Channel 4 News last week showed new
video footage which underlined British forces' involvement in the Mazar
massacre. It showed British troops firing machine-guns at targets in the
fort, and one British sniper shooting at targets indicated by a Northern
Alliance fighter.
Patients pile up in hospital
THE GLINT in the sand caught seven year old Ali
Mohammed's eye. He picked up the shiny metallic object to show it to his
brother and sister. But when he hit his new-found toy with a rock, it
exploded, blowing his hand off, ripping his brother's leg apart, and
tearing a hole in his sister's abdomen.
That is what Ali Mohammed
said, according to the Reuters news agency. The three children now lie in
the Chinese Hospital in Kandahar. In what passes for an emergency room
nurses change the dressing over the bloody stump where Ali's hand used to
be, and fumble to find a vein to inject his sister, four year old Gul
Bibi, with painkillers. The children's chances of survival are slim.
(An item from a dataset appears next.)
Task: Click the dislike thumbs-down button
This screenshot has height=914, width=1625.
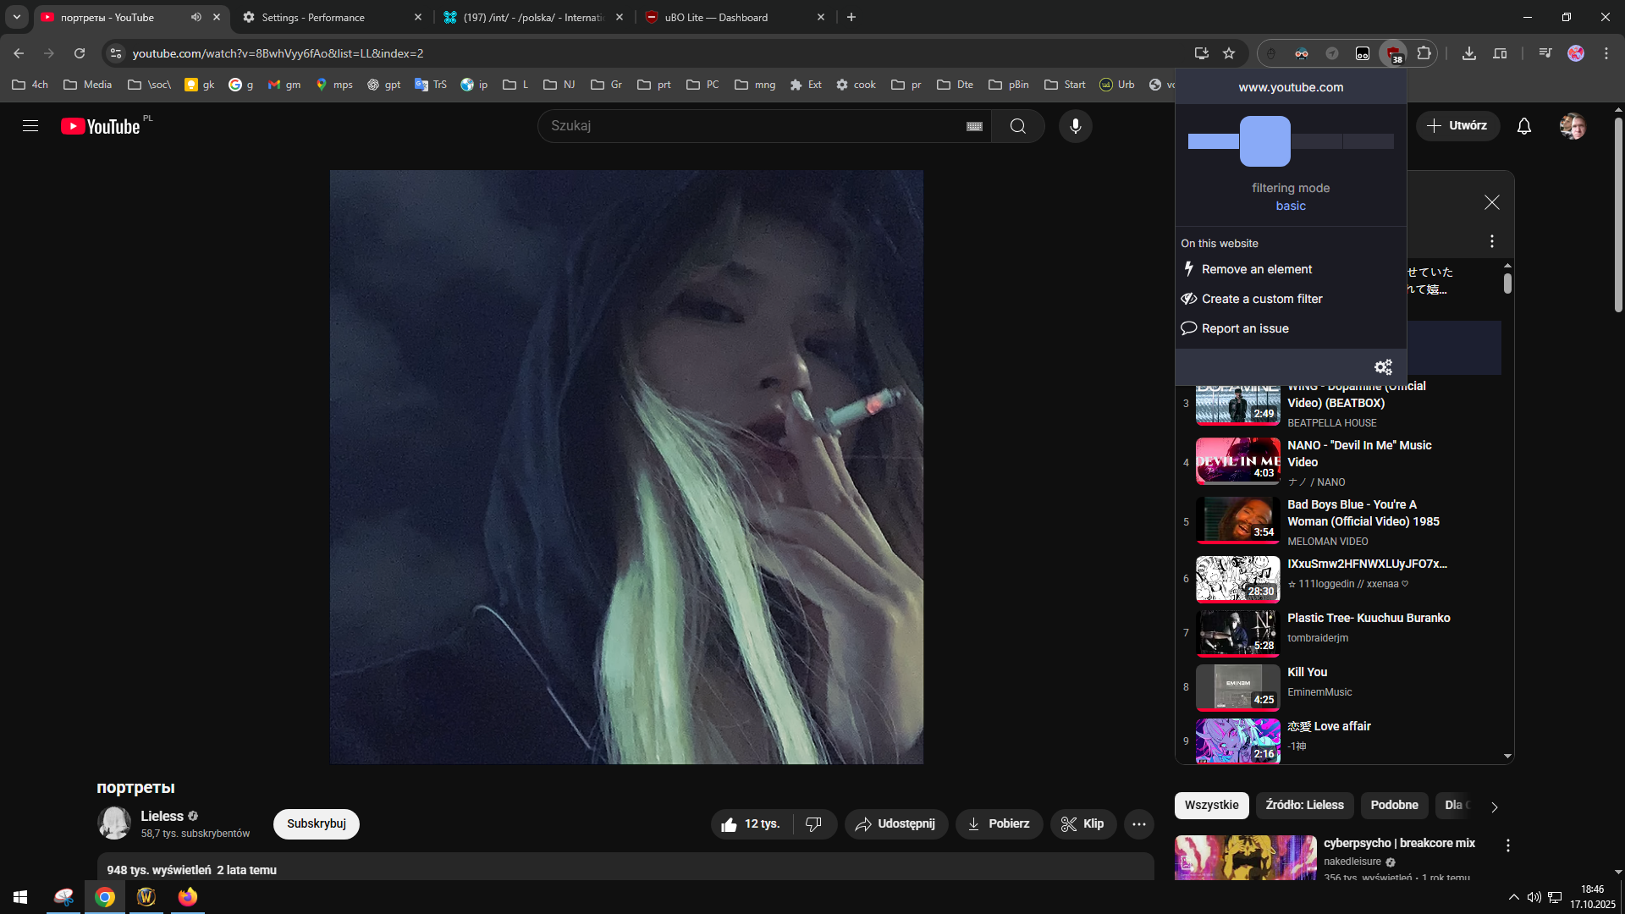Action: pos(813,824)
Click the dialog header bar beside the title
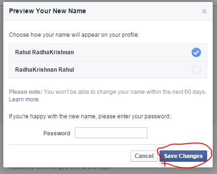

The hospital, one of Kandahar's best, lacks proper equipment and
medicine to treat the 60-70 patients who arrive every week with injuries
from bombings and gunshot wounds.
The US military has dropped
thousands of the BLU-97 cluster bombs, made by the Aerojet and Honeywell
multinationals in Afghanistan. The bombs scatter 202 bright yellow
bomblets across an area. Those that
don't explode are left lying like
landmines.
United Nations mine clearing officials in Afghanistan
estimate that up to 30 percent of the bomblets have not exploded and are
scattered around. Yet Tony Blair and his international development
secretary Clare Short defend the use of these cluster bombs.
Deadly prison
THE RED Cross is
investigating reports that captured Taliban soldiers were suffocated to
death in shipping containers in northern Afghanistan. The Red Cross is
interviewing some of the 3,000 prisoners being held at the Shibarghan
detention centre.
The New York Times reported Northern Alliance
commander General Jurabek in charge of the Shibarghan centre saying that
43 prisoners suffocated while being held in a container.